PROBLEM DESCRIPTION: Every line that contains the word "pixels" should be copied from the records below.

RECORDS FOR THE TASK:

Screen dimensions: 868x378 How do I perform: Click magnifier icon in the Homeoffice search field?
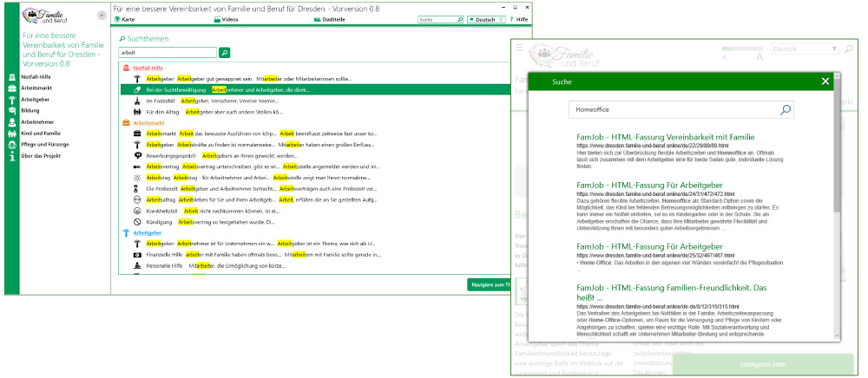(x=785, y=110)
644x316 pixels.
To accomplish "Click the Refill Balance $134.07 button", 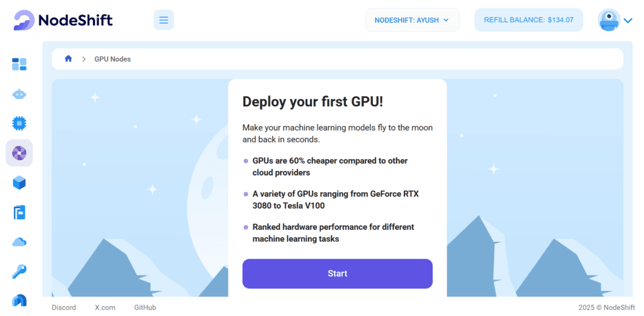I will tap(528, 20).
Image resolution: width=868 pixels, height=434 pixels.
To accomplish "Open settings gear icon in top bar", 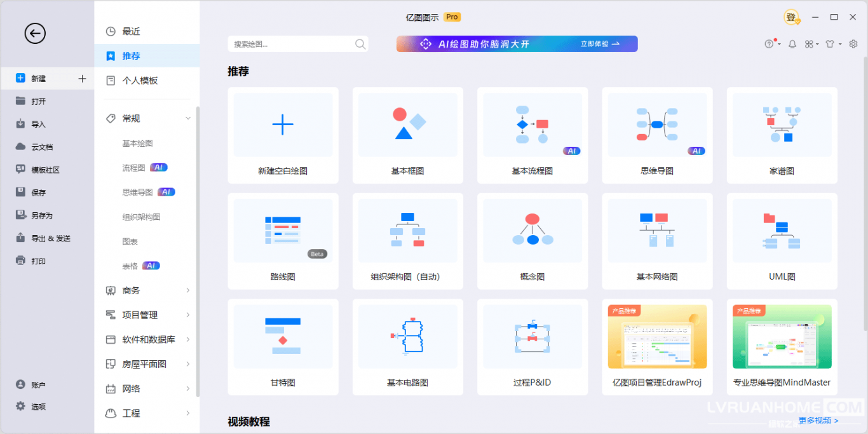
--
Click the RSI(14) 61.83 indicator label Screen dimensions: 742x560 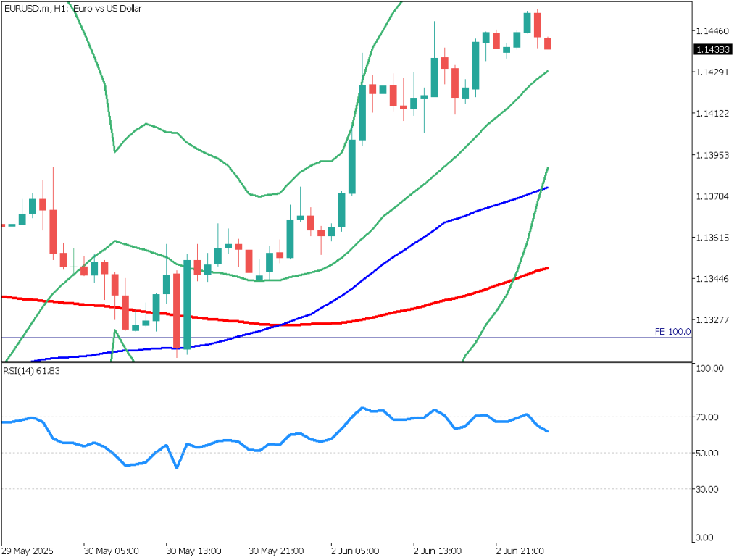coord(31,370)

RESPONSE AREA:
644x316 pixels.
Image resolution: width=868 pixels, height=434 pixels.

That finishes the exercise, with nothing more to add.